┌──

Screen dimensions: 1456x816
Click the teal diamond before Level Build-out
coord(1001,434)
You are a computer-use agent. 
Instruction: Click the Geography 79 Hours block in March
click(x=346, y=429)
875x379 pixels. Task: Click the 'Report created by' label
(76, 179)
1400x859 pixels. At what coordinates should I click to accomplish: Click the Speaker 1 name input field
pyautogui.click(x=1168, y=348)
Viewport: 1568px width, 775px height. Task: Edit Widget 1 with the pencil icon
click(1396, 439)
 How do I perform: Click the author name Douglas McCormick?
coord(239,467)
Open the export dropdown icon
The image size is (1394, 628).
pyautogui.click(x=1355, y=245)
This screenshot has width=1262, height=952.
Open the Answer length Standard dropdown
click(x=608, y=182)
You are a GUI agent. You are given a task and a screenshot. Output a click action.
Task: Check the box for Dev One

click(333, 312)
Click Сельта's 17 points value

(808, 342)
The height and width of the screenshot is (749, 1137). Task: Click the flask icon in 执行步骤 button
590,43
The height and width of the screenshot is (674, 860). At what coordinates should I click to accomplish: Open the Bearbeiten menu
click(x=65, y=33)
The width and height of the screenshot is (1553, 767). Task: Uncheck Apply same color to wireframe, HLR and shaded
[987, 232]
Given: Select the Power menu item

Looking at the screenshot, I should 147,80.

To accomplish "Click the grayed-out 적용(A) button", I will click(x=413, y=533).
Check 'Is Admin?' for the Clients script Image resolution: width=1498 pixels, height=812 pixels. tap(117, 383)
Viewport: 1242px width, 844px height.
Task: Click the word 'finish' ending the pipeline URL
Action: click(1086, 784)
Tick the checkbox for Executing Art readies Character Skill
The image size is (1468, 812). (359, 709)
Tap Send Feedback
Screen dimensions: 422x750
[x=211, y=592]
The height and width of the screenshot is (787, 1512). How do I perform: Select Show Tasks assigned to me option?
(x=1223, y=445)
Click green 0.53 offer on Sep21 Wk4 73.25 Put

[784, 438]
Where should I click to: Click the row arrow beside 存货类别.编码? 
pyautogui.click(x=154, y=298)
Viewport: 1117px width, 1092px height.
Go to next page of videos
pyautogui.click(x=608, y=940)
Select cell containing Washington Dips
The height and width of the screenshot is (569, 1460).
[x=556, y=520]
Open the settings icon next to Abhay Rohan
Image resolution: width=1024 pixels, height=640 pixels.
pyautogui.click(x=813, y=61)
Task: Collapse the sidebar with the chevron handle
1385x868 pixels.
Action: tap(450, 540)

└──

## Short task:
Turn the entries above into a Markdown table with two columns, Row and Line. Give each non-blank line its own row, numbered in order, and leave out blank lines.

## Complete answer:
| Row | Line |
|---|---|
| 1 | Screen dimensions: 1456x816 |
| 2 | Click the teal diamond before Level Build-out |
| 3 | coord(1001,434) |
| 4 | You are a computer-use agent.  |
| 5 | Instruction: Click the Geography 79 Hours block in March |
| 6 | click(x=346, y=429) |
| 7 | 875x379 pixels. Task: Click the 'Report created by' label |
| 8 | (76, 179) |
| 9 | 1400x859 pixels. At what coordinates should I click to accomplish: Click the Speaker 1 name input field |
| 10 | pyautogui.click(x=1168, y=348) |
| 11 | Viewport: 1568px width, 775px height. Task: Edit Widget 1 with the pencil icon |
| 12 | click(1396, 439) |
| 13 |  How do I perform: Click the author name Douglas McCormick? |
| 14 | coord(239,467) |
| 15 | Open the export dropdown icon |
| 16 | The image size is (1394, 628). |
| 17 | pyautogui.click(x=1355, y=245) |
| 18 | This screenshot has width=1262, height=952. |
| 19 | Open the Answer length Standard dropdown |
| 20 | click(x=608, y=182) |
| 21 | You are a GUI agent. You are given a task and a screenshot. Output a click action. |
| 22 | Task: Check the box for Dev One |
| 23 | click(333, 312) |
| 24 | Click Сельта's 17 points value |
| 25 | (808, 342) |
| 26 | The height and width of the screenshot is (749, 1137). Task: Click the flask icon in 执行步骤 button |
| 27 | 590,43 |
| 28 | The height and width of the screenshot is (674, 860). At what coordinates should I click to accomplish: Open the Bearbeiten menu |
| 29 | click(x=65, y=33) |
| 30 | The width and height of the screenshot is (1553, 767). Task: Uncheck Apply same color to wireframe, HLR and shaded |
| 31 | [987, 232] |
| 32 | Given: Select the Power menu item |
| 33 | Looking at the screenshot, I should 147,80. |
| 34 | To accomplish "Click the grayed-out 적용(A) button", I will click(x=413, y=533). |
| 35 | Check 'Is Admin?' for the Clients script Image resolution: width=1498 pixels, height=812 pixels. tap(117, 383) |
| 36 | Viewport: 1242px width, 844px height. |
| 37 | Task: Click the word 'finish' ending the pipeline URL |
| 38 | Action: click(1086, 784) |
| 39 | Tick the checkbox for Executing Art readies Character Skill |
| 40 | The image size is (1468, 812). (359, 709) |
| 41 | Tap Send Feedback |
| 42 | Screen dimensions: 422x750 |
| 43 | [x=211, y=592] |
| 44 | The height and width of the screenshot is (787, 1512). How do I perform: Select Show Tasks assigned to me option? |
| 45 | (x=1223, y=445) |
| 46 | Click green 0.53 offer on Sep21 Wk4 73.25 Put |
| 47 | [784, 438] |
| 48 | Where should I click to: Click the row arrow beside 存货类别.编码?  |
| 49 | pyautogui.click(x=154, y=298) |
| 50 | Viewport: 1117px width, 1092px height. |
| 51 | Go to next page of videos |
| 52 | pyautogui.click(x=608, y=940) |
| 53 | Select cell containing Washington Dips |
| 54 | The height and width of the screenshot is (569, 1460). |
| 55 | [x=556, y=520] |
| 56 | Open the settings icon next to Abhay Rohan |
| 57 | Image resolution: width=1024 pixels, height=640 pixels. |
| 58 | pyautogui.click(x=813, y=61) |
| 59 | Task: Collapse the sidebar with the chevron handle |
| 60 | 1385x868 pixels. |
| 61 | Action: tap(450, 540) |